I also have a new 2 week old son - and Lord knows I'd like to spend as much time paying attention to her as I can, but all parents of 2 or more know - that is really hard...
My dilema is dicipline at the moment - she throws loud physical fits, throws things, screams, hits.. oh ya know, the usual stuff.
And so far I've been really super consistant - putting her in her room for time out/ break to be a "nice girl" and honestly that seems to work pretty well.
The issue I suppose isnt with her so much as it is with me...
I was beaten and emotionally abused as a child and up through adolesence.
I never thought I'd believe in spanking but I find myself doing it from time to time.
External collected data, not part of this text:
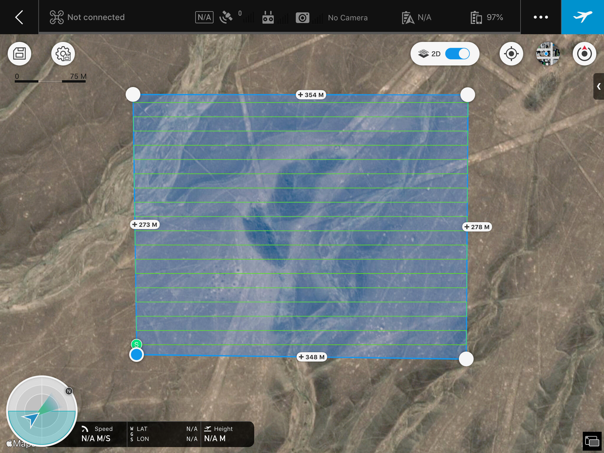
Task: Collapse the right side panel chevron
Action: [x=599, y=87]
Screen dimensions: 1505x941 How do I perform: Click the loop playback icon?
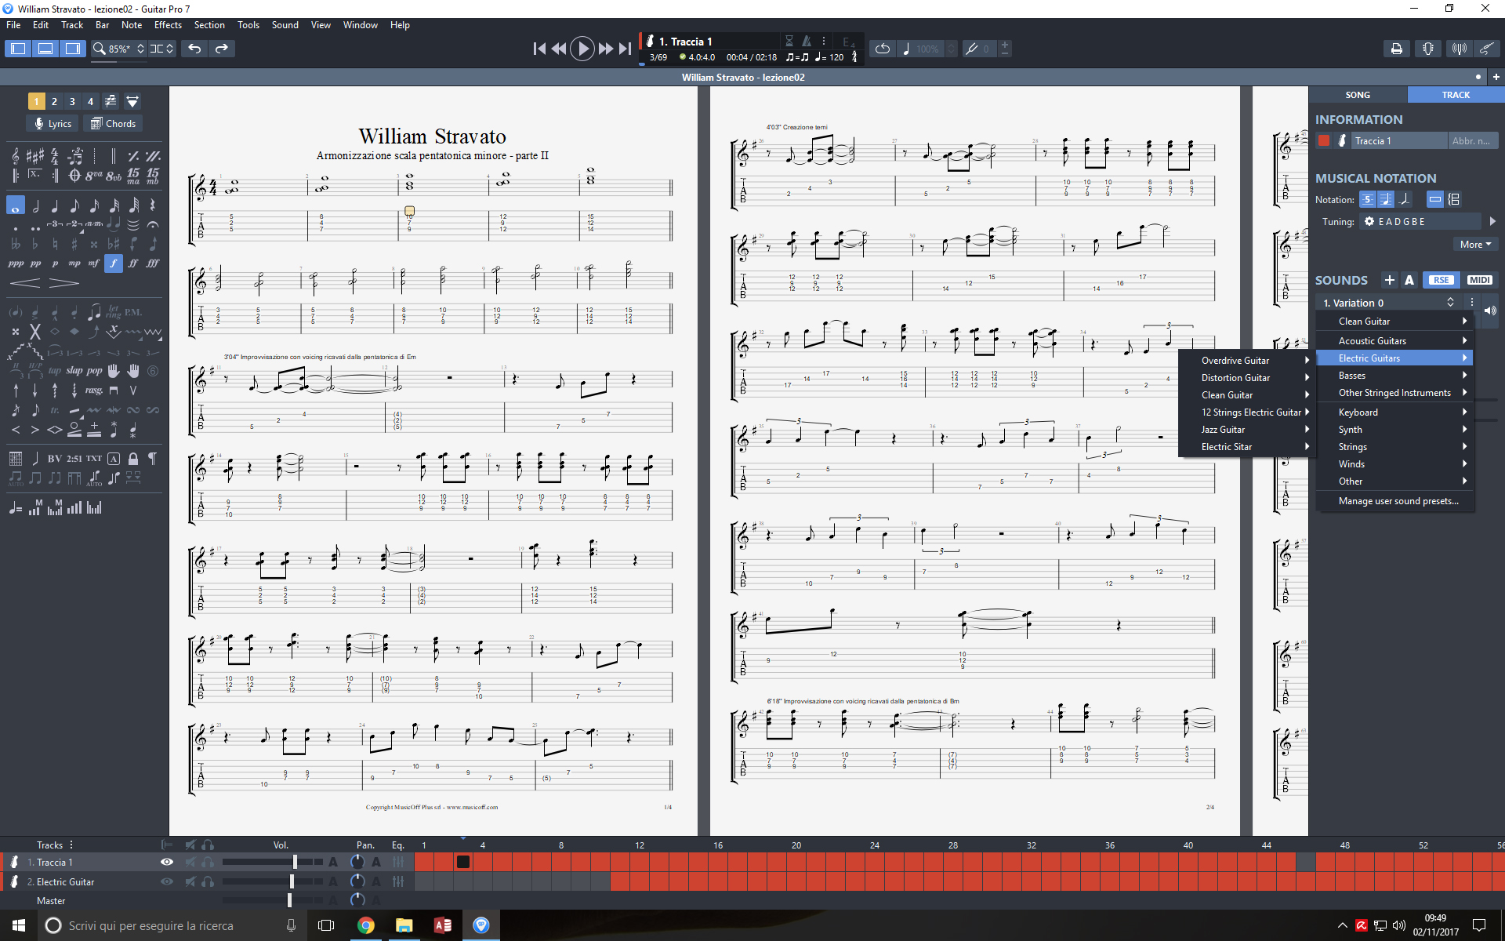[x=883, y=49]
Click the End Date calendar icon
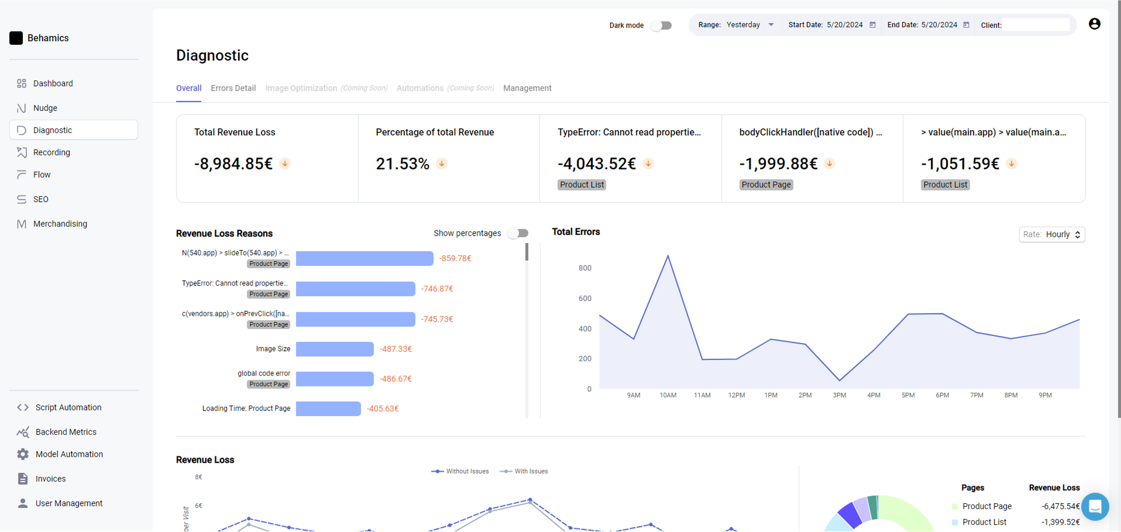The width and height of the screenshot is (1121, 532). (966, 25)
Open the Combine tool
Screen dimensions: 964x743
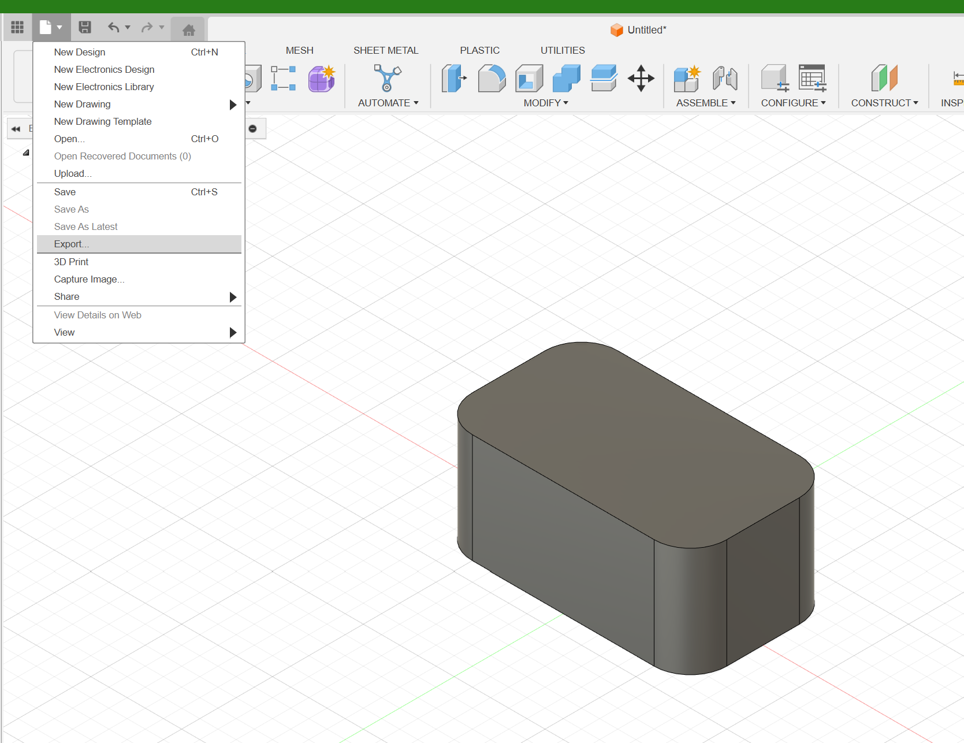point(566,79)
It tears me up inside when I see the look on her face or pick her up to take her to her room and I hear her cry and feel her heart beating out of her chest... along with the heart wrenching look of fear on her face when I've "had it"..... and I come walking twards her.
What I'm worried about is starting to cave when I am affected by what I call "flashbacks" or seeing my pain as a child coming out in her.
Now, I know I am not beating her - but I still feel like maybe I'm too harsh sometimes.and I am also dealing with all those hormones from having a new baby.
* Anyone dealing with the same thing? Or any parents of a toddler and newborn have tips for me?
Thank you for all your help in advance.